In trying to come up with something spectacular, I realized all I’d want for reading is somewhere comfortable and well-lit. With a sturdy surface on which to put my tea or coffee or wine. Yeah, my wine. In fact, I should probably have a wine fridge, a tea kettle, and a Starbucks on site. I probably need the same time of set-up for writing. Definitely wine in that case. I’m super original.

February 4th – Ch-ch-ch-ch-changes:
You need to make a major change in your life. Do you make it all at once, cold turkey style, or incrementally?
Depends on the major change – am I chopping off all my hair? All at once. Am I trying to lose thirty pounds? Incrementally. Moving to a new place? All at once. 

February 5th – Call me, maybe:
Describe your relationship with your phone. Is it your life-line, a buzzing nuisance, or something in between?
As long as I’ve had a phone, so, for twelve years, it’s always been about staying connected. When I was younger, it was about being able to stay in touch with my parents when I was driving somewhere by myself; which quickly evolved into being able to text my friends all day and all of the night; today, it’s still about both of those things. But it’s also about being able to IMDb that goddamn actress whose name you can’t remember for the life of you; it’s about being able to sigh longingly whenever Richard Hammond tweets; it’s about being able to reblog the four-thousandth photo of Benedict Cumberbatch because there sure as hell ain’t enough of that on your Tumblr feed. So yeah, it’s a life-line. It is a line to life. It allows you to travel eightysevenhundred miles in one second.

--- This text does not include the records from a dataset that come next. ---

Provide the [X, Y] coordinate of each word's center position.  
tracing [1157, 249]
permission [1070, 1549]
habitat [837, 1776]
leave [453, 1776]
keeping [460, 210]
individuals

February 6th – Choose your adventure:
Write a story or post with an open ending, and let your readers invent the conclusion.
You mean every post I’ve ever made? Also, I implore my readers to actually participate. I mean, I’d die for some responses. Please, do this, for me.
->“My God, I could do with another. How about you?” She stood with her empty glass.
“Um, sure!” He finished the rest of his and handed her his glass. “H-here, let me,” he started, as he fumbled for his wallet.
“Ah, ah, ah,” she scolded, “on me, remember?” He opened his mouth, prepared with another protest. She cut him off, “nope! Now, do you want another dark?”
She didn’t wait long for his answer, so he had to yell a “yes” as she was halfway to the bar already.
After a few more, the pub was closing. He was so much more relaxed (and fluid in speaking) with a few pints in him. She’d have to remember that.
He surprised her by putting his arm around her shoulders as they made their way to the steps leading to the street. She snaked her arm around his waist. This seemed to jar him into consciousness because he quickly removed his arm. “I- oh God, I’m so-“ His jerky movements caused his brain to miscommunicate with his feet and he ended up on his ass.
She should have bent to help him, but she was too busy being doubled over with laughter. Soon, she was on the ground beside him, trying to regain composure. He joined in and then pushed himself onto shaky legs. Once steady, he reached out a hand to help her up.
She took his hand and stood with his help. They each took a moment to let their laughter dissipate and had to look everywhere but at each other to keep from falling into fits again. Once they’d resumed normal breathing patterns, she took a step toward him and put her arm back around his waist. He froze for a second, and then raised his arm to put it back around her shoulders.
They made it up the stairs without incident, and hailed a cab.
The cabbie asked, “where to?” as they’d climbed into the back.
They looked at each other, they hadn’t decided what they’d do from this point on.